Data shown: Begin

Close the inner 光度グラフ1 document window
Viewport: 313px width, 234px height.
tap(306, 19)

Data shown: End
Data shown: Begin

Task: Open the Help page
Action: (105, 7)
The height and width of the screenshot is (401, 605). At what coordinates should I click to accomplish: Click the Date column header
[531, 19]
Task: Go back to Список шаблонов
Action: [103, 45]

Data shown: End
Data shown: Begin

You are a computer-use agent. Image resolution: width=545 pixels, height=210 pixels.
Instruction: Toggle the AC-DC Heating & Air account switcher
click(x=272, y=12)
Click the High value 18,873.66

Data shown: End

Problem –
From the entries above, give again exactly the lines running from the line with "You are a computer-use" to the line with "Click the High value 18,873.66"; include both of those lines.

Output for this exercise –
You are a computer-use agent. Image resolution: width=545 pixels, height=210 pixels.
Instruction: Toggle the AC-DC Heating & Air account switcher
click(x=272, y=12)
Click the High value 18,873.66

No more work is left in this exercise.